И провалился бы, не осознай вдруг, что финн бредет, обреченно понурившись, без оружия и даже без лыжных палок, бредет с заведенными за спину руками, как ходят… под конвоем. И точно: поравнявшись со мной, Викстрем остановился, а из-за его спины показался незнакомец в приспустившемся на глаза маскировочном капюшоне. В руках у него сверкнул нож, он нагнулся, взрезал на мне веревки, потом выдернул изо рта рукавицу.
И тут я разглядел измаранный сажею нос и свалявшиеся, свисающие по углам рта сосульки. Такие милые, такие родные сосульки. Как все же хорошо, что Костя Сизых не удосужился их подпалить!
— Жив, командир? — прохрипел устало Матрена.
* * *Матрену насторожила тишина за спиной. Оглянулся — меня на контрольке нет. Ничего сначала не понял, но все же решил вернуться.
И — вот она, чужая лыжня, приткнувшаяся к нашей. Четкая, едва-едва припорошенная.
Вгорячах пробежал по ней с километр, если не больше, пока не спохватился: следы от лыжных палок в одном направлении — к нам. Обратно, догадался запоздало, чужаки по своему следу не пошли.
Метнулся назад, стал искать второй след — увидел: кто-то по свежему снегу проволок в сторону от контрольки елку. Нашим такие упражнения ни к чему, оставалось одно: чужаки заметали свою новую лыжню. А ту, первую, специально оставили нетронутой. Для приманки.

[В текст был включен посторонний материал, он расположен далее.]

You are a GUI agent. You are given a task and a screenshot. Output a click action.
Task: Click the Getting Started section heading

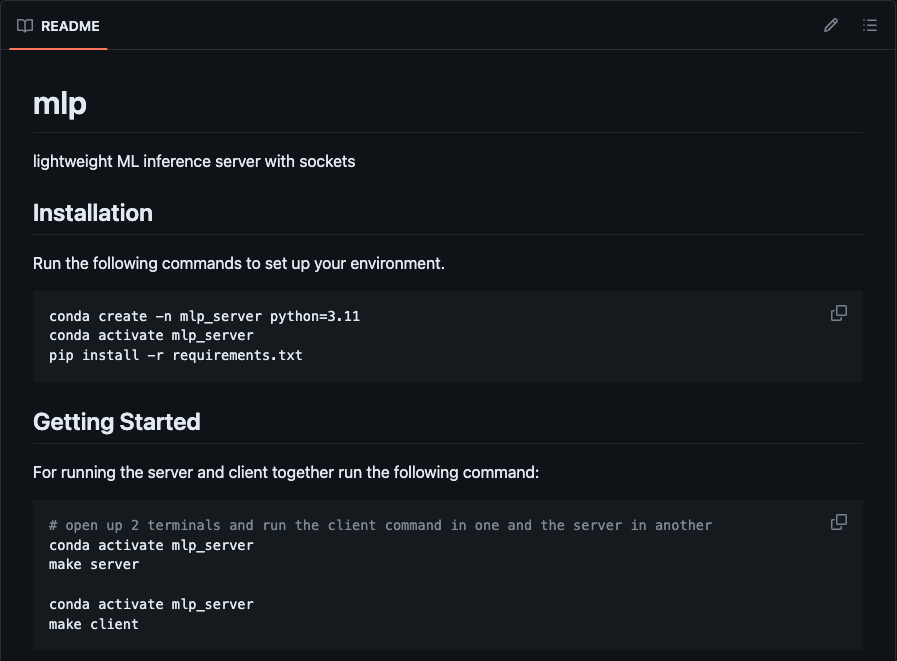117,422
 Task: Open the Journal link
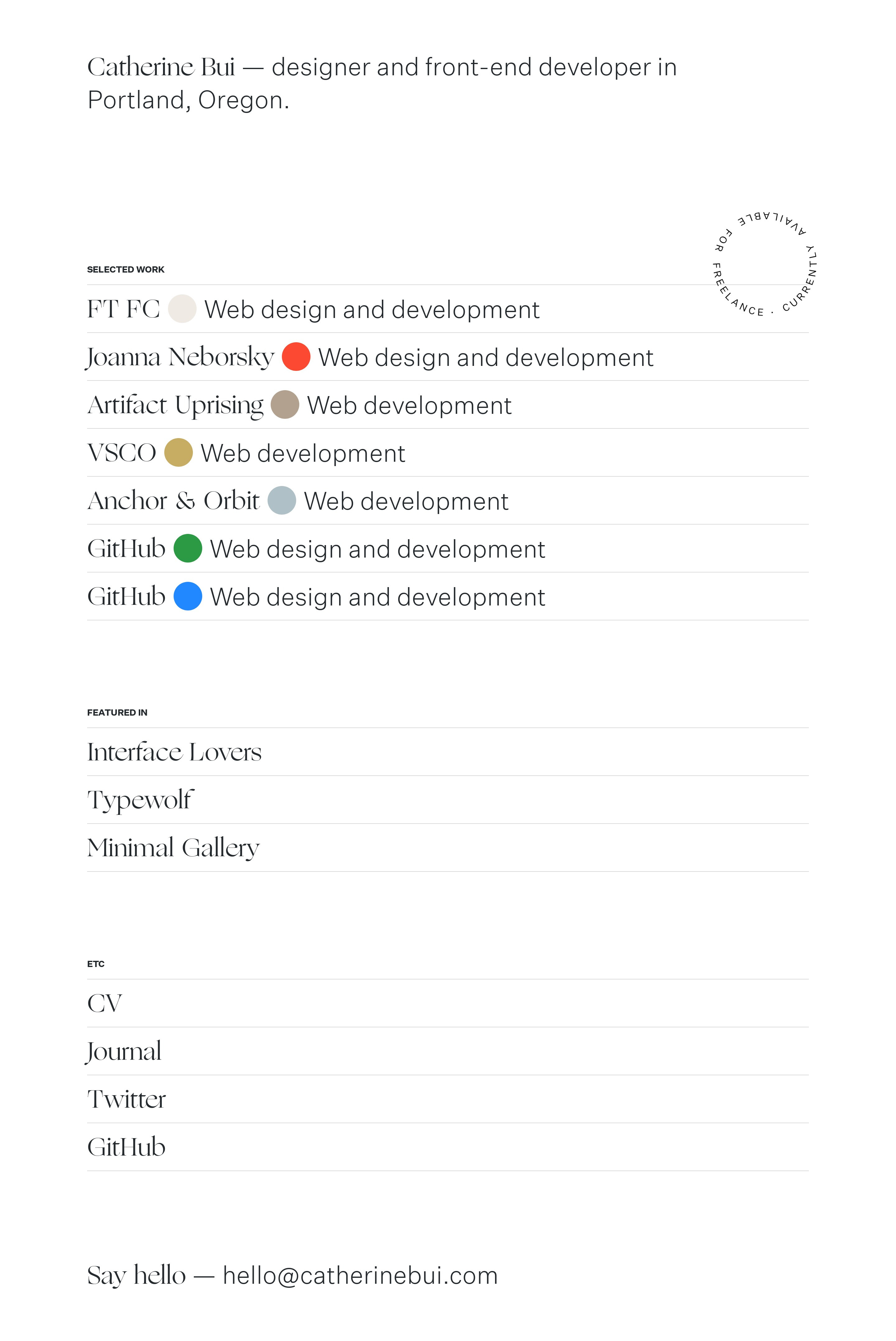click(x=124, y=1051)
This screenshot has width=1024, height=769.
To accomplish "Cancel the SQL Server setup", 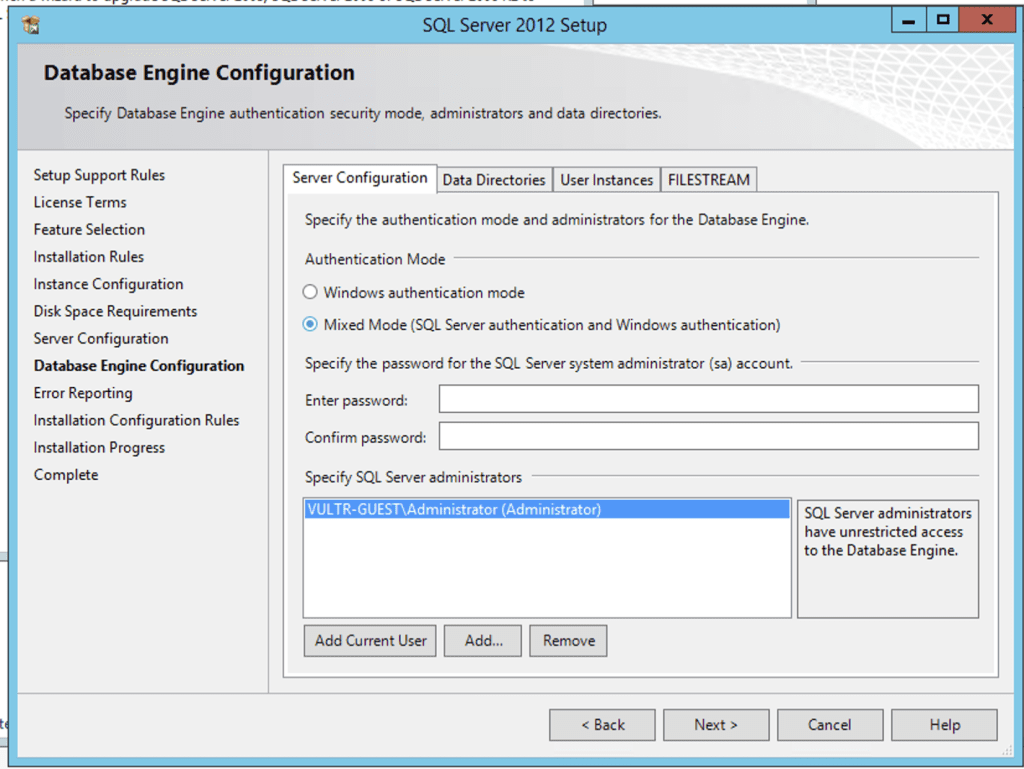I will pyautogui.click(x=830, y=725).
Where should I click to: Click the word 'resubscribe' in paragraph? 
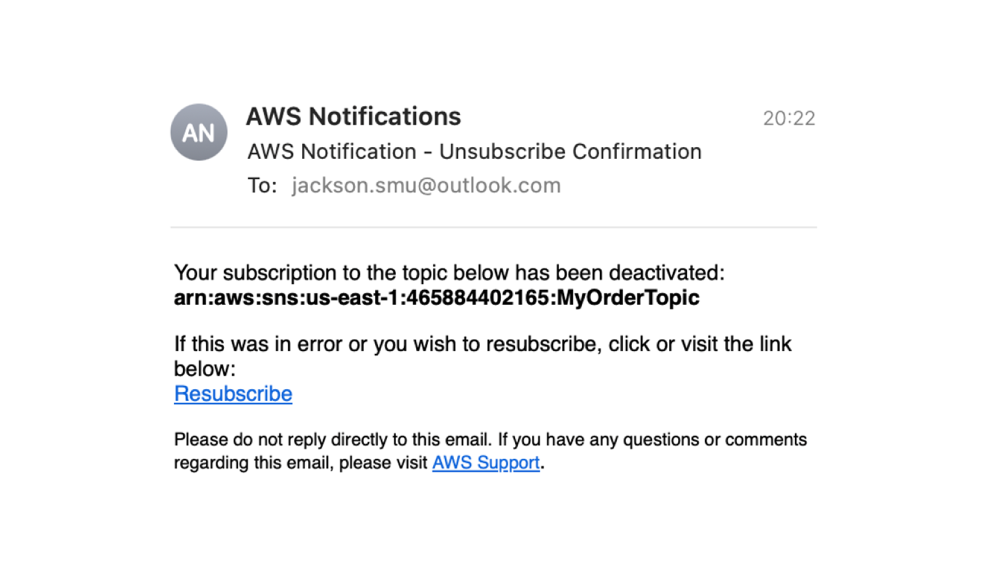click(x=539, y=344)
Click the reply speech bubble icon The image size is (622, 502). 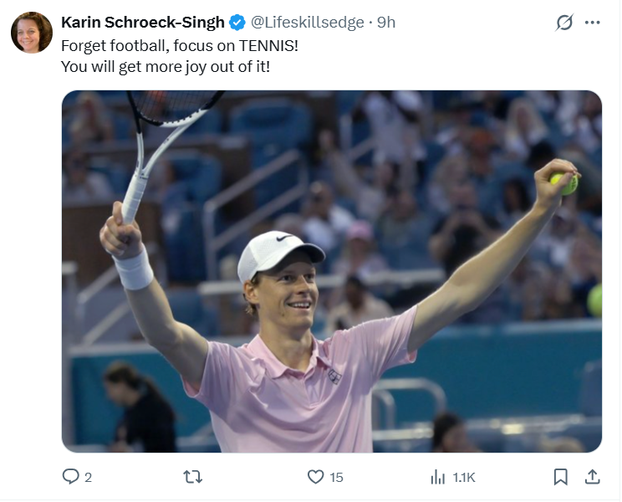point(71,477)
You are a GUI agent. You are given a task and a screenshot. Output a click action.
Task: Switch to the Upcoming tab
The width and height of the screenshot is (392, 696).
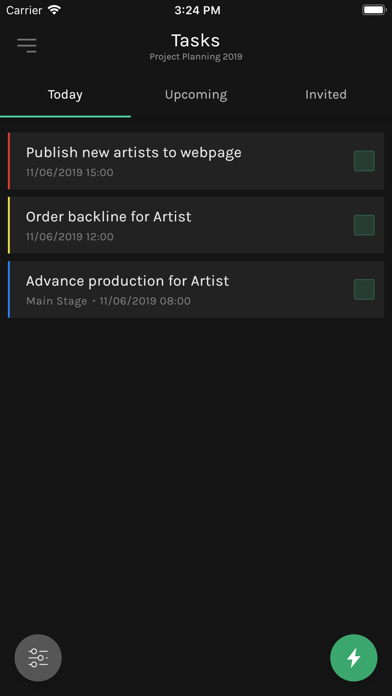tap(196, 95)
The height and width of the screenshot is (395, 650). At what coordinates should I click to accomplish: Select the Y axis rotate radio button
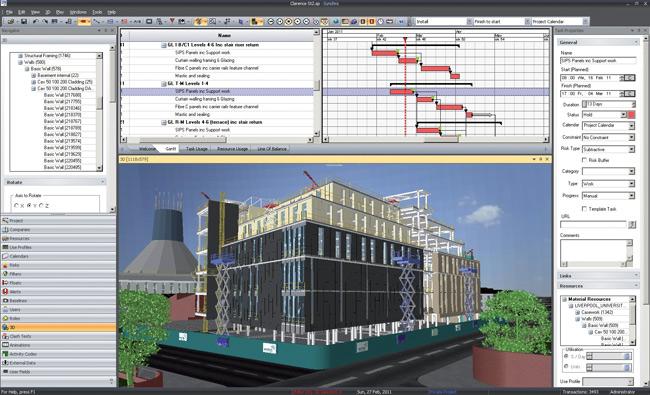click(29, 206)
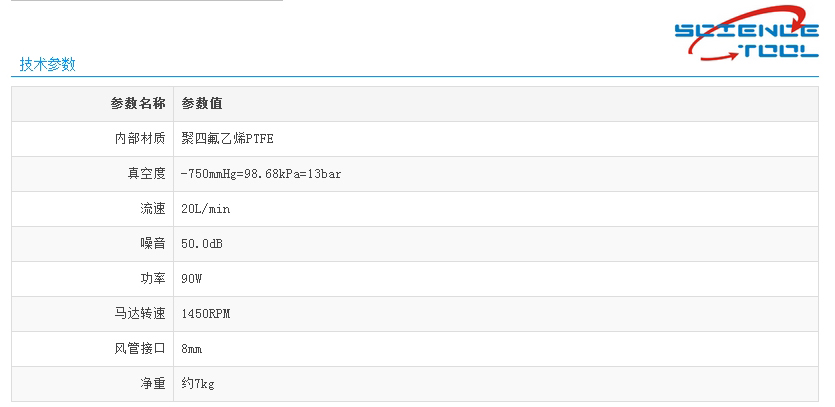Select the 马达转速 row label
Screen dimensions: 835x407
pyautogui.click(x=140, y=314)
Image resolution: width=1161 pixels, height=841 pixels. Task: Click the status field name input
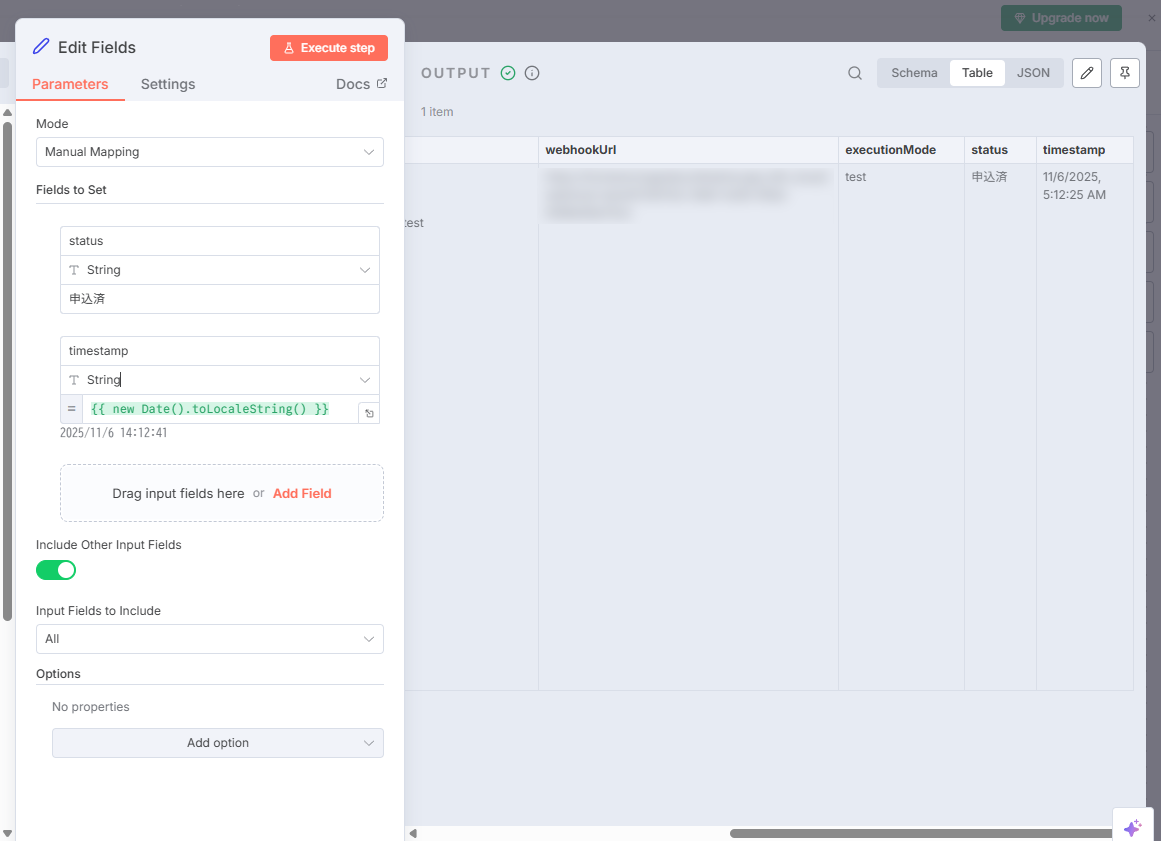tap(220, 241)
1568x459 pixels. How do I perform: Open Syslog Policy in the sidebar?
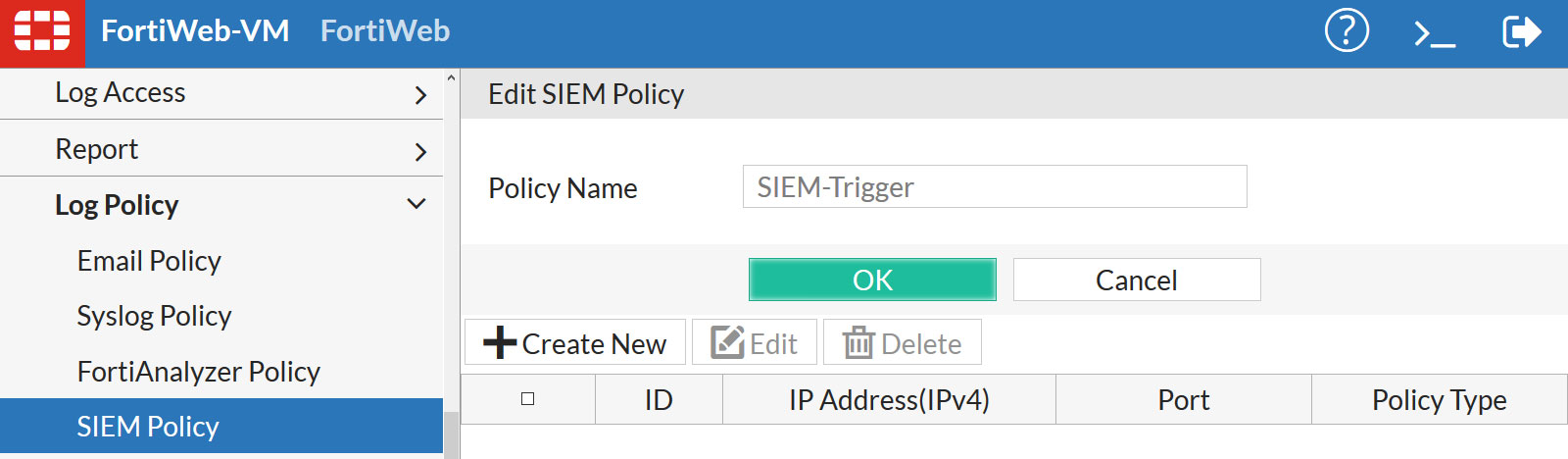point(154,316)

Настигнув финнов, хотел открыть огонь поверх голов — остановить хотя бы, а там уж как получится. Потом собрал силы, сделал большой крюк, обогнал и устроил засаду на выходе из оврага.
Гранату, брошенную молодым финном, просмотрел. Она плюхнулась у самой ели, за которой укрылся. Осколком покорежило автомат. Заклинило. Не шли патроны из магазина. Отныне эта штука годилась разве что на роль дубины.
Финн подошел, уверенный, надо думать, что граната сделала свое дело. Как удалось опрокинуть его, сам не знает. Верно, тот просто не ожидал нападения. Да и пуля же ему в руку угодила — тоже, поди, дало себя знать.
— А не боялся, — спросил я, — не боялся, что финн подойдет да пустит в тебя очередь?
— Боялся. А только что сделал бы?
— Почему же сам гранату не метнул?
— Мне «шмайссер» заполучить надо было, а граната могла повредить…
Я узнавал и не узнавал его: вроде все тот же и уже не тот. Был просто Матрена, теперь — солдат.